People are overly possessive about their music - I know I am.
Why is this? For most, it moves beyond just being music and becomes the soundtrack for life. The album that is playing the first time you're with a girl or driving to a concert becomes as important as the experience itself.
These moments are landmark, and the songs they are attached to are a tangible way to flashback and remember something simpler, something cherished. If you don't believe me, ask someone who's between 55-60 what "Sweet Caroline," "Bad Moon Rising," or "Crimson & Clover" means to them. I can guarantee they'll have a story for those songs. It just happens. Youth is sound-tracked by music.
For myself, and many others in my generation, the Dave Matthews Band is a gigantic part of my life. Last night a little of the luster was taken away, saxist and founding member LeRoi Moore passed away from complications to an earlier ATV accident.
I read it at 11:30pm, just after getting home from a movie. I went to a DMB forum I've been a member of for several years, and all I see is a picture of LeRoi. I knew what it meant and I felt my heart drop a little. I couldn't believe I was feeling bad about a person I've never met.
Panic quickly set in. Was that the end of the band - my band? Could it be the same again? Most casual fans don't know that it's LeRoi who takes Dave's guitar arrangements and turns them into the full-band arrangements we know.

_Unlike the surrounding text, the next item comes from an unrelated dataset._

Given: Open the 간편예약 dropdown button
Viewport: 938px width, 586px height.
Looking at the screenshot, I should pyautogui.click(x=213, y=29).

LeRoi is considered, by more than just DMB fans, to be one of the finest jazz saxists in the modern era. He was a part of the band I called my favorite and losing him actually hurt a little. Again, the possessiveness of music and bands...
Reading through the various DMB forums, it was obvious emotions were running a little hot. People talking about crying, asking where you were when "the music died" and not meaning Buddy Holly and the Big Bopper. People saying that DMB is not DMB without LeRoi and they should hang it up tonight. Others contradicting and saying that the band must play on - it's what he would have wanted. Some are saying they'll never be the same band, now DMB v2.0. But, all these people have nothing to do with the band personally. It just happens to be their favorite band and the death of its members is enough to throw them for a loop. This is the power of music, especially when music becomes so very personal.
The point here is, while we can feel bad, this needs to be placed into perspective. A man who was a titan of his instrument and a cornerstone to a beloved band passed away. Respect must be paid. Wether the band decides to hang it up (unlikely) or go out and play better music than ever (very likely) it is not any of our decisions. All we can do is say, "we're here no matter what and we'll miss the man playing the horn in his sunglasses - even if none of us knew him."
I just hope I get another night on Alpine's hillside and from now on get to watch my favorite band perform like madmen for their lost friend who's now forever hanging out at stage-left.